Auf unserem Weg durch die Berge, immer auf die Wüste zu, wurde der Wunsch bei uns immer größer, eine Tour mit Kamel in die Wüste zu machen und dort eine Nacht zu übernachten.

Aus unserem Wunsch machten wir schließlich Wirklichkeit. Den Anfang der Geschichte, wie wir dazu kamen, lest ihr im letzten Post "Mit Monty in den Dünen".
Wir kamen also von unserer Offroad-Tour an einer Auberge am Fuße des Erg Chebbi an. Atmane verabschiedete sich, gab uns noch seine Visitenkarte und meinte, wenn wir etwas brauchen, sollen wir uns melden. Er kümmerte sich wirklich sehr gut.

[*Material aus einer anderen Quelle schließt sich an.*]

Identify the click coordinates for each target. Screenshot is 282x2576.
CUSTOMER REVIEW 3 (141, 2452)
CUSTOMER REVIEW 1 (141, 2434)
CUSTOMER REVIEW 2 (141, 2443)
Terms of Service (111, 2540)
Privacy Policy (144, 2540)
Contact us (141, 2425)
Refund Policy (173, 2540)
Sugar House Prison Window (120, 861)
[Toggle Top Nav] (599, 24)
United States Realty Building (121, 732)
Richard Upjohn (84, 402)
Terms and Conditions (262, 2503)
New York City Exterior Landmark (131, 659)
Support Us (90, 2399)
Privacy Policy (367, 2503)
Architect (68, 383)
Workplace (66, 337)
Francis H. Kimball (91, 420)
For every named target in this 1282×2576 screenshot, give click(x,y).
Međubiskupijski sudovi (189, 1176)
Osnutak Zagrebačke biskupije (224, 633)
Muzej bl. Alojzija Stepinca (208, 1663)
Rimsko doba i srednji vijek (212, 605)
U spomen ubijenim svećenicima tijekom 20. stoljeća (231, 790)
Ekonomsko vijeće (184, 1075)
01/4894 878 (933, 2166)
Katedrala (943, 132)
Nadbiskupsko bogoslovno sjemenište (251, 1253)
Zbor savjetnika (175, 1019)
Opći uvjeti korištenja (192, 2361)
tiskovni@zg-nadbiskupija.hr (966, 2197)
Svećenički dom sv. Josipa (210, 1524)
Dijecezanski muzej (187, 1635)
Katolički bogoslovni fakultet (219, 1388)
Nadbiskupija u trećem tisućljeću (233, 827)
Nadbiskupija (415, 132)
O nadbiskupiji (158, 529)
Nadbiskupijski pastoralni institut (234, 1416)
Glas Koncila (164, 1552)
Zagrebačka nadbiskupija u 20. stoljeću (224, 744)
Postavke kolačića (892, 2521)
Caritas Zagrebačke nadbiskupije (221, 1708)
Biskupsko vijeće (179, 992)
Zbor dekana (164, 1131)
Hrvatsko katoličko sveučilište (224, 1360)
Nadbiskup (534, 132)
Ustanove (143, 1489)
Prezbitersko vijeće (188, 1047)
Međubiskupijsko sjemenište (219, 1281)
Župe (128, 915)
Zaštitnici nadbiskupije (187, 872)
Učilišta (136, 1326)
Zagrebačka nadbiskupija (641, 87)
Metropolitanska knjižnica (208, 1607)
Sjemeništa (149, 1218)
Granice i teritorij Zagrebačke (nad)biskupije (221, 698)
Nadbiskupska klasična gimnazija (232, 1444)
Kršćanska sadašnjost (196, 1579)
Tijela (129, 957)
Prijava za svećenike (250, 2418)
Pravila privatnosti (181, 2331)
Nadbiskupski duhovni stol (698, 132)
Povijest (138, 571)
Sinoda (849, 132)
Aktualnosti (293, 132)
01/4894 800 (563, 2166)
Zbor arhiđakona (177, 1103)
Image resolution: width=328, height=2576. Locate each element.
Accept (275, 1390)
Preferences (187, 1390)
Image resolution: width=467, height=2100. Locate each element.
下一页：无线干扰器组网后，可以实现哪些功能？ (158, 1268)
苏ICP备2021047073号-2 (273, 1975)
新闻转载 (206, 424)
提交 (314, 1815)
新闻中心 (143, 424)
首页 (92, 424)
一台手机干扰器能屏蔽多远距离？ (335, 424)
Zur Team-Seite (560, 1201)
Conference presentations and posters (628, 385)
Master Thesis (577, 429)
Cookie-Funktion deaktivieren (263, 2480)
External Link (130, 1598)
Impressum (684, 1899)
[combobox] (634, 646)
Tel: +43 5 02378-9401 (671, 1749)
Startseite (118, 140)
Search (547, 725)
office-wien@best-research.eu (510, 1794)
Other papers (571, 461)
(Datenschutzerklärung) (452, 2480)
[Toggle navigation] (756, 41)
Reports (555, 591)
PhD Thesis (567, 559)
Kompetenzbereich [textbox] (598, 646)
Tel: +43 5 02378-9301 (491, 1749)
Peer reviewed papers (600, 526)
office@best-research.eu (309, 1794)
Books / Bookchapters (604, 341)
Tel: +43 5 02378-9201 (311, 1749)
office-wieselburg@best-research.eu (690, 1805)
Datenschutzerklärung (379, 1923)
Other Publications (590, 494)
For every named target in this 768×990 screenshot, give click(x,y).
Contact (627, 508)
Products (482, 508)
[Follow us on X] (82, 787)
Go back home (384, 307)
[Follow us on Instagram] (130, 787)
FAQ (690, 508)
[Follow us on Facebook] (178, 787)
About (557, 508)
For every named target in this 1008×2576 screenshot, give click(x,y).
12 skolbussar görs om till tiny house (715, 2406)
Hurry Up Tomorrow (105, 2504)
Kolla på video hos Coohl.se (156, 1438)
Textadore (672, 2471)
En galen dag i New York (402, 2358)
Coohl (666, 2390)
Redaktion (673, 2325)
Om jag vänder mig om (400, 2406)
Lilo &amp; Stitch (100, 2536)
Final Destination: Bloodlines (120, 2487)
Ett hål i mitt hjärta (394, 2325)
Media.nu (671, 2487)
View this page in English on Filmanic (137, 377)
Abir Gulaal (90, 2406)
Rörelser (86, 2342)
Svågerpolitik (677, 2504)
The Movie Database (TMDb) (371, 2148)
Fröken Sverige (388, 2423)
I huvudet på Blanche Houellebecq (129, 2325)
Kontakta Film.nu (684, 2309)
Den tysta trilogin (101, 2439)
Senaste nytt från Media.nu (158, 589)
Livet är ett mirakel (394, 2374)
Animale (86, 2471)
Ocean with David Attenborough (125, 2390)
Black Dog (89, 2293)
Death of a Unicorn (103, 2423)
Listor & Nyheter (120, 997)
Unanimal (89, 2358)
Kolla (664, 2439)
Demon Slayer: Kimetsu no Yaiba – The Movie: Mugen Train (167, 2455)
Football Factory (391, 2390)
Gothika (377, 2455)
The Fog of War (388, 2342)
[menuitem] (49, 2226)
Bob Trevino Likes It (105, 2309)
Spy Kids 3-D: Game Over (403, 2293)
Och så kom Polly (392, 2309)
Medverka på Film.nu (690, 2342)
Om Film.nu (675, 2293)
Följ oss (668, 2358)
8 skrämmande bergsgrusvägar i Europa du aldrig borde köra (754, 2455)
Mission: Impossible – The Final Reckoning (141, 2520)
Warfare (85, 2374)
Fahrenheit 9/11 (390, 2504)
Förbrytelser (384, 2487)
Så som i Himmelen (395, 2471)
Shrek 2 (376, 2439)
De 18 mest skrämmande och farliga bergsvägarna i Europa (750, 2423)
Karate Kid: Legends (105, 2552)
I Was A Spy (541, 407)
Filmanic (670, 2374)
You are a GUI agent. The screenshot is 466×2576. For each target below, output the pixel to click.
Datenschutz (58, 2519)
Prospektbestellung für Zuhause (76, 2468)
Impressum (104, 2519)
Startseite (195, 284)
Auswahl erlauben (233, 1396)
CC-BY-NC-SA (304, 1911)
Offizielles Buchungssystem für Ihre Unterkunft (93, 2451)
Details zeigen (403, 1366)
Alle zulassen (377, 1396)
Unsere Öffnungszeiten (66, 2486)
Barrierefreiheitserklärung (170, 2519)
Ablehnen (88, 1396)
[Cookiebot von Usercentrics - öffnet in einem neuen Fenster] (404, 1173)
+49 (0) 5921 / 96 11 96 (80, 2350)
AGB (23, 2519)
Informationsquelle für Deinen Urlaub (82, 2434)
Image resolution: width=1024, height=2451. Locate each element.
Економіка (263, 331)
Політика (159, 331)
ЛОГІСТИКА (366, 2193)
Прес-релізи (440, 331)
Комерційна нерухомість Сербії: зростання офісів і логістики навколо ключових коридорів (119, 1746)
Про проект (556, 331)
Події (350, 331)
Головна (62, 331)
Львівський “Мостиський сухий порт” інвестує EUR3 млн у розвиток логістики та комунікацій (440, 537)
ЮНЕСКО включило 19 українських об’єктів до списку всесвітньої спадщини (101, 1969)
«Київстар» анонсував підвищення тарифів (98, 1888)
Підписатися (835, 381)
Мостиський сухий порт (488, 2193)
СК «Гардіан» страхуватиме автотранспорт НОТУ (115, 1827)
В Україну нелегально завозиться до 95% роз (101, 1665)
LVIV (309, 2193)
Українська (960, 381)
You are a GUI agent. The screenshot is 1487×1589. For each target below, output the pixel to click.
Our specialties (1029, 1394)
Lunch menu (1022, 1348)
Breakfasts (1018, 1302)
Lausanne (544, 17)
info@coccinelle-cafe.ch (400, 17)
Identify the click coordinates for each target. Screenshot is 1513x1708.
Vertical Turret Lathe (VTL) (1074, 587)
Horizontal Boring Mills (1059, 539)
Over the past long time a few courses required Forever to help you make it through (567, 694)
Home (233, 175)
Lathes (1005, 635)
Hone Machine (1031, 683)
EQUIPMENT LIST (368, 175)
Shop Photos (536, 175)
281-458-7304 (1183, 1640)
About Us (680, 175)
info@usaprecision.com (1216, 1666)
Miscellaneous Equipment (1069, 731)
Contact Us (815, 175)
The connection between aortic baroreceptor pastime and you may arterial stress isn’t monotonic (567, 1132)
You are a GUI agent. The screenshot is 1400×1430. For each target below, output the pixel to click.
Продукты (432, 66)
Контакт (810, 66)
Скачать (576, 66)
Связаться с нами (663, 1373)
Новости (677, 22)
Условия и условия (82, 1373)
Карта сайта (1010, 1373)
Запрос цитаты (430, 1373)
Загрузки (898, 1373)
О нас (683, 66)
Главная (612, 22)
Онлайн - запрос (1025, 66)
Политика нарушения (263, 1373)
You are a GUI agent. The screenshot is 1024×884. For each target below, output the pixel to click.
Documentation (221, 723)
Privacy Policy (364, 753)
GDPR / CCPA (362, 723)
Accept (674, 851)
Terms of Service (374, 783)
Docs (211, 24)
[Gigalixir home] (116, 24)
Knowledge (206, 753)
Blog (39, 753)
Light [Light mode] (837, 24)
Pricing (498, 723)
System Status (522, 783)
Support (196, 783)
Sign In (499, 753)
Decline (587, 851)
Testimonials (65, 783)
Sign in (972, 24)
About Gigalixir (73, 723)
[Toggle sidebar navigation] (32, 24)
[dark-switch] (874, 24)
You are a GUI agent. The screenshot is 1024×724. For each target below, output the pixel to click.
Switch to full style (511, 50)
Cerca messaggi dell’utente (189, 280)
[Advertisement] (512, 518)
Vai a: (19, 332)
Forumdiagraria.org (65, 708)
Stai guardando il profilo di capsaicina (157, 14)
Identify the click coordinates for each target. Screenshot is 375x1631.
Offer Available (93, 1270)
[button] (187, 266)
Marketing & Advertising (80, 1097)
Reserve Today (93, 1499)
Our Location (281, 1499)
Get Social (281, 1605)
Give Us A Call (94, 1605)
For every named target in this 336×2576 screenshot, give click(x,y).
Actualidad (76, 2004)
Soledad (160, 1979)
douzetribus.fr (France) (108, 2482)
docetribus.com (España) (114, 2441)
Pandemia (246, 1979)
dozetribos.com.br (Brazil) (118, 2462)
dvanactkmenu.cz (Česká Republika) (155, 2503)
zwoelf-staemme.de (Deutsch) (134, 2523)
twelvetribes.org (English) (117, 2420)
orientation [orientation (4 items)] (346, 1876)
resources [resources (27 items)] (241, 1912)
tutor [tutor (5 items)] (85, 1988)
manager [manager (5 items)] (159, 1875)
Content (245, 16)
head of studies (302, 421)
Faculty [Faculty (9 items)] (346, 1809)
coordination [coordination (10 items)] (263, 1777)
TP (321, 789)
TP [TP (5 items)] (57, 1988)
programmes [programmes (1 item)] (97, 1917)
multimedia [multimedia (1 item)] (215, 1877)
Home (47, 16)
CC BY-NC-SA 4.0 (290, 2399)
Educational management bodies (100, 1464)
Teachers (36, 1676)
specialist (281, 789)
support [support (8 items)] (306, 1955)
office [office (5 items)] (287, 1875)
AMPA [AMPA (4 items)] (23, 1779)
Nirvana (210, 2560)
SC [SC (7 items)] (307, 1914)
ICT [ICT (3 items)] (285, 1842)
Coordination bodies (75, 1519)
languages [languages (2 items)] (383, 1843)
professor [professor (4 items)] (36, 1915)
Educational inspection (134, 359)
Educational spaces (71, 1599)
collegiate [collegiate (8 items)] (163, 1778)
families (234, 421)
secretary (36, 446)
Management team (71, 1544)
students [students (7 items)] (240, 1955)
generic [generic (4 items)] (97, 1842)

Wir bekamen Tee und Erdnüsse serviert und konnten so erstmal kurz zur Ruhe kommen, nach unserer aufregenden Tour mit dem Monty durch die Dünen.
Nach einiger Zeit wurden wir von unserem Guide geholt und zu unseren Dromedaren geführt (keine Kamele, die gibt es in Marokko gar nicht, wie wir später erfuhren). Unsere einzige Sorge war: hoffentlich macht Nico mit. Seine ersten Begegnungen mit den Dromedaren waren nicht so das Highlight; er bellte laut und rannte auf die Dromedare zu - nicht die besten Voraussetzungen. Aber bezahlt hatten wir schon, also mussten wir es auch probieren.
Flo nahm Nico auf den Arm, setzte sich auf das Dromedar und ehe sie es sich versahen, war das Tier auch schon aufgestanden. Jetzt gab es kein Zurück mehr. Als wir alle auf unserem Dromedar saßen (mit uns kamen noch zwei Holländer) ging es los. Ein Guide führte die Dromedare an einem Strick, ein anderer lief neben her. Und wir saßen hoch oben auf den Tieren und konnten bei gleichmäßigem Geschaukel die Aussicht genießen. Sobald wir die Dünen erreichten, wackelte es nicht mehr so extrem, da der Sand gut dämpfte. Allerdings immer noch genug, dass Nico nicht so recht wusste, was mit ihm geschah. Mit der Zeit ließ er es aber widerstandslos über sich ergehen.

 

Als wir in der Abendsonne durch die Dünen ritten, fühlten wir uns wie in einer anderen Welt. Alles war ruhig, nur Sand um uns herum und das vor einer Kulisse, die aussah wie aus dem Film. Ein wahnsinnig toller und einmaliger Film. Es ist wirklich sehr schwer zu beschreiben, wie die Landschaft auf uns wirkte. Fast wie im Märchen.
Eine gute Stunde wurden wir durch diese fantastische Landschaft geführt, die einfach nur perfekt aussah. Wir legten einige Fotostopps ein und erreichten schließlich unser Camp.
Schon von Weitem sahen wir, was wir am wenigsten erwartet hatten: Katzen. Nico war also für den Rest des Abends beschäftigt. Uns wurde unser Zelt gezeigt. Es war ganz anders, als wir es uns vorgestellt hatten, aber super schön und gemütlich.
Nach dem Abendessen saßen wir alle gemeinsam am Feuer, ein marokkanisches Pärchen ist noch zu uns gestoßen. Die Marokkaner holten ihre Trommeln und es wurde ein wunderschöner Abend am Feuer mit Trommeln, Gesang und einem faszinierendem Sternenhimmel.

 

Schon um 6:30 Uhr wurden wir am nächsten Morgen geweckt. Wir konnten es kaum fassen. Die Sonne war noch nicht mal aufgegangen. Doch schon bald wussten wir, warum man uns so früh geweckt hat: wir ritten ein Stück auf den Dromedaren auf eine Düne, sollten dann absteigen und noch ein Stück weiter hoch laufen, um den Sonnenaufgang anzuschauen. Das hatten wir nun wirklich nicht erwartet! Wir standen also hoch oben auf einer Düne, blickten in die traumhafte Landschaft und schauten der Sonne zu, wie sie über die Dünen kletterte. Einmalig!

 

Schließlich ging es zurück zur Auberge, wo unser Monty stand. Wir bekamen noch ein leckeres Frühstück und fuhren dann weiter.
Wir nehmen von dieser Tour so viele Erlebnisse mit, die wir erst einmal verarbeiten müssen. Es war ein so schönes Erlebnis und wir sind wirklich froh, dass wir das gemacht haben!